Bastien considered his options, though it seemed he had none, aside from being an obedient mannequin.

“All right,” he said eventually. “I apologise for today. I know your help wasn’t without a cost, so thank you. But Celine does have talent. She deserves to win.”

“Then pull your act together, child.” Monsieur Baudelaire pronounced sternly. “Your mother was the most sensible person I have ever met. There are more similarities between you two than just those grey eyes.”

Bastien looked away. “I very much doubt that.”

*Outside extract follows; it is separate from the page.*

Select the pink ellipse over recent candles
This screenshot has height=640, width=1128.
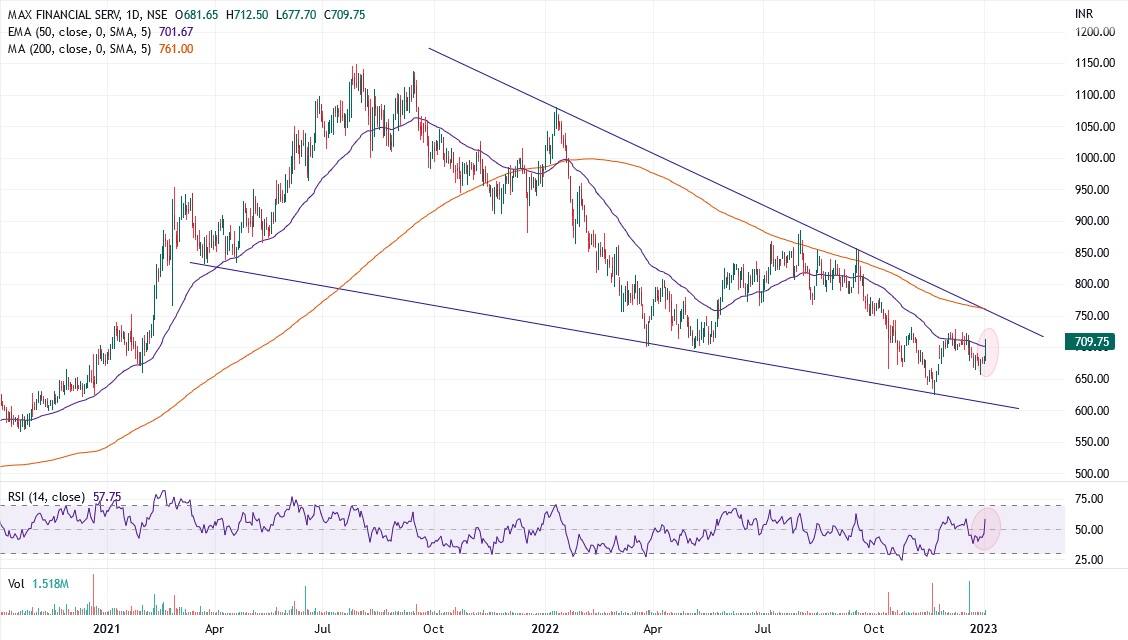click(988, 353)
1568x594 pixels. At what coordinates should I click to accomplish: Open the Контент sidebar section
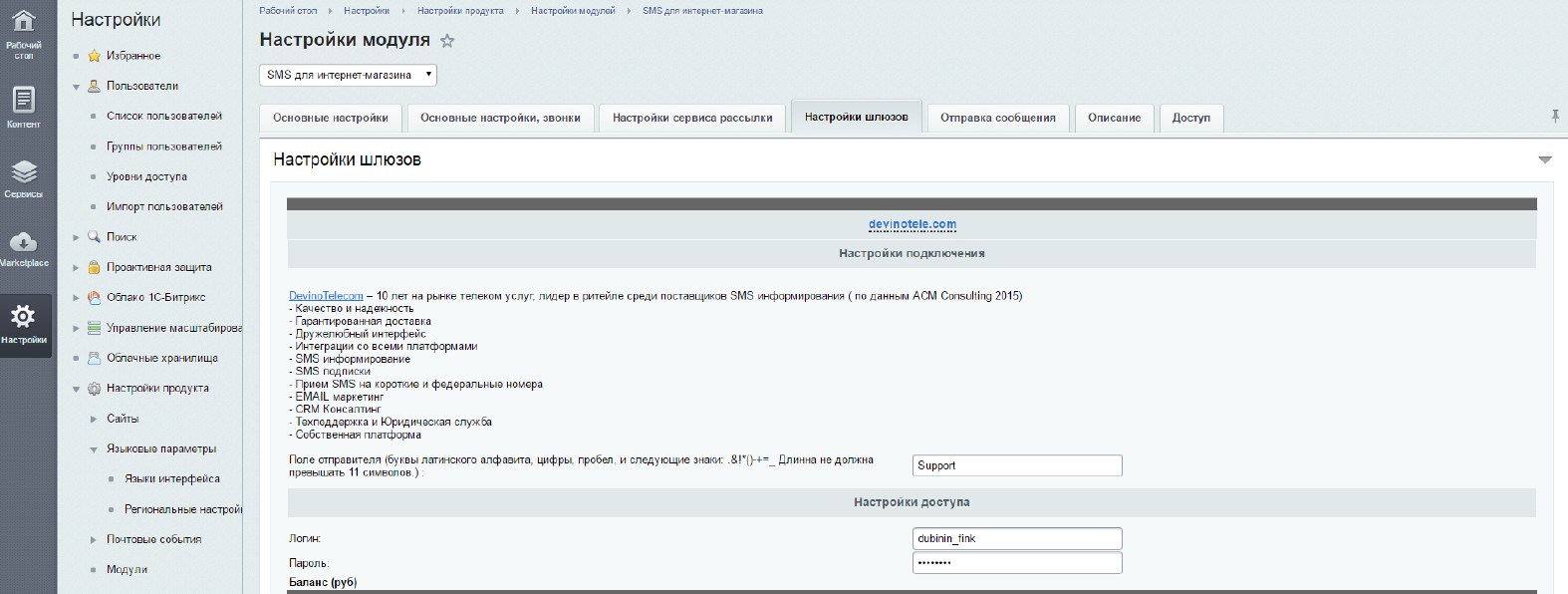coord(23,108)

“I can’t make you see sense if you’re intent on being stubborn. Nor is it my place to do so.” The couturier sighed. “Let me give you an idea instead.”

“You don’t have—”

“Adalene’s old studio,” he said. His voice was distant and glazed, as though nostalgia had dragged it through a river of memories. “Last time I inquired about it, your family still owned it. Correct?”

Bastien considered him skeptically. “Yes...I still own it.”

“Why don’t you consider reopening it? I have seen the clothes you wear, the air you carry about you.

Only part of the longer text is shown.